**DOCUMENT EXTRACT**
It almost seems inconceivable in 2015 that one of the most polarizing athletes in all of sports is a golfer. When listing the sports that matter to the American public, golf would be down there somewhere below NASCAR and soccer and just above tennis. If their lives were on the line it is still unlikely that even the most sports mad American would be able to name the current holders of the four majors (Rory McIlroy x2, Jordan Speith and Martin Kaymer).
Everyone however knows about Tiger Woods.
They know that Tiger burst onto the scene and took the golfing world by storm. They saw him anointed as the greatest player in the history of the game as he dominated competition over a span of about half a decade, a time period before he should have even reached his peak. They saw the endorsement deals raining down on Woods, making him at one point the richest sportsman in history. They saw his race and his background as a way to get more minorities into the sport.
Then they saw it all come crashing down when one car crash revealed the life, and the mistresses, that Tiger had been trying to keep hidden.
There is much more to this story of course. Though this rocked the Tiger PR machine, it is not like the womanizing is the reason why Tiger has not been able to push on and become the golfer that he once seemed destined to be. Even today any time Tiger puts in a good round, even in a low level tournament, talk begins to swell that he is coming back.

**WORK TO COMPLETE**
Transcribe the part of the Tiger Woods article from "There is much" to "is coming back.", word for word.

**DATA EXTRACT**
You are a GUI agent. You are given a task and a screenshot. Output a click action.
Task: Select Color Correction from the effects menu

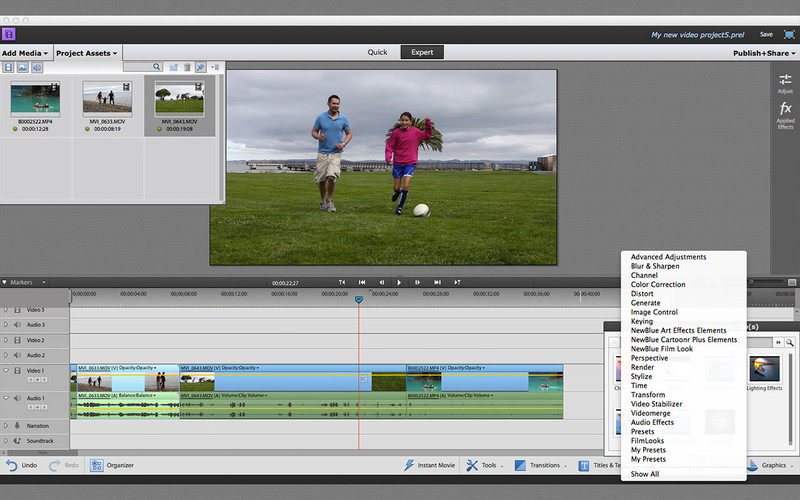(x=658, y=285)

**THE RESULT**
There is much more to this story of course. Though this rocked the Tiger PR machine, it is not like the womanizing is the reason why Tiger has not been able to push on and become the golfer that he once seemed destined to be. Even today any time Tiger puts in a good round, even in a low level tournament, talk begins to swell that he is coming back.